== RECORDS
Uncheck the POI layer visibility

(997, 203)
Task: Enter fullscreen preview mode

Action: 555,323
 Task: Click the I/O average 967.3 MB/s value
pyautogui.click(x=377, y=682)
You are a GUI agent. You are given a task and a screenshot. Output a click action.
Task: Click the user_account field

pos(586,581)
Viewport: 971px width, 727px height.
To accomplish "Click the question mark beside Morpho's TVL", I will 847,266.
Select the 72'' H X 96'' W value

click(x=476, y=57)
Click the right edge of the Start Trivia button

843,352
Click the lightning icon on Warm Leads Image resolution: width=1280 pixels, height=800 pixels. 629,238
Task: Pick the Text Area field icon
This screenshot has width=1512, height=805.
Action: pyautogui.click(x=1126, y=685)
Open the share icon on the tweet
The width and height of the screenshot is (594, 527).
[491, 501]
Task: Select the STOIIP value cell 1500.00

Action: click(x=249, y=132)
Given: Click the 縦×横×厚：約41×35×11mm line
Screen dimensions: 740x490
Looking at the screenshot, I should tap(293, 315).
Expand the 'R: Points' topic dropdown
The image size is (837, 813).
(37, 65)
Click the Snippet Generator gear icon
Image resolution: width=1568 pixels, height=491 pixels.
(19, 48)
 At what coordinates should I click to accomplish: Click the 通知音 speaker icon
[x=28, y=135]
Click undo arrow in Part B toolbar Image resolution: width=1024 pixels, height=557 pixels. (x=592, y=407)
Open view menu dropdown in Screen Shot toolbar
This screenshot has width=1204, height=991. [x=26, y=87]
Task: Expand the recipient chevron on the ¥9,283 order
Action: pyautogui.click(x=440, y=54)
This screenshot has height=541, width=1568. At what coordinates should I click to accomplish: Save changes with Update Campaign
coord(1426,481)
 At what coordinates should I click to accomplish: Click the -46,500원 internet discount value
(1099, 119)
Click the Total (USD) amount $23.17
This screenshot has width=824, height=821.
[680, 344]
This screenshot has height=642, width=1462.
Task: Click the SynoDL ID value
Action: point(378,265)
====
## WHAT TO PRODUCE
Your answer should be the full set of records, printed exactly.

## THE ANSWER
Uncheck the POI layer visibility

(997, 203)
Task: Enter fullscreen preview mode

Action: 555,323
 Task: Click the I/O average 967.3 MB/s value
pyautogui.click(x=377, y=682)
You are a GUI agent. You are given a task and a screenshot. Output a click action.
Task: Click the user_account field

pos(586,581)
Viewport: 971px width, 727px height.
To accomplish "Click the question mark beside Morpho's TVL", I will 847,266.
Select the 72'' H X 96'' W value

click(x=476, y=57)
Click the right edge of the Start Trivia button

843,352
Click the lightning icon on Warm Leads Image resolution: width=1280 pixels, height=800 pixels. 629,238
Task: Pick the Text Area field icon
This screenshot has width=1512, height=805.
Action: pyautogui.click(x=1126, y=685)
Open the share icon on the tweet
The width and height of the screenshot is (594, 527).
[491, 501]
Task: Select the STOIIP value cell 1500.00

Action: click(x=249, y=132)
Given: Click the 縦×横×厚：約41×35×11mm line
Screen dimensions: 740x490
Looking at the screenshot, I should tap(293, 315).
Expand the 'R: Points' topic dropdown
The image size is (837, 813).
(37, 65)
Click the Snippet Generator gear icon
Image resolution: width=1568 pixels, height=491 pixels.
(19, 48)
 At what coordinates should I click to accomplish: Click the 通知音 speaker icon
[x=28, y=135]
Click undo arrow in Part B toolbar Image resolution: width=1024 pixels, height=557 pixels. (x=592, y=407)
Open view menu dropdown in Screen Shot toolbar
This screenshot has width=1204, height=991. [x=26, y=87]
Task: Expand the recipient chevron on the ¥9,283 order
Action: pyautogui.click(x=440, y=54)
This screenshot has height=541, width=1568. At what coordinates should I click to accomplish: Save changes with Update Campaign
coord(1426,481)
 At what coordinates should I click to accomplish: Click the -46,500원 internet discount value
(1099, 119)
Click the Total (USD) amount $23.17
This screenshot has width=824, height=821.
[680, 344]
This screenshot has height=642, width=1462.
Task: Click the SynoDL ID value
Action: point(378,265)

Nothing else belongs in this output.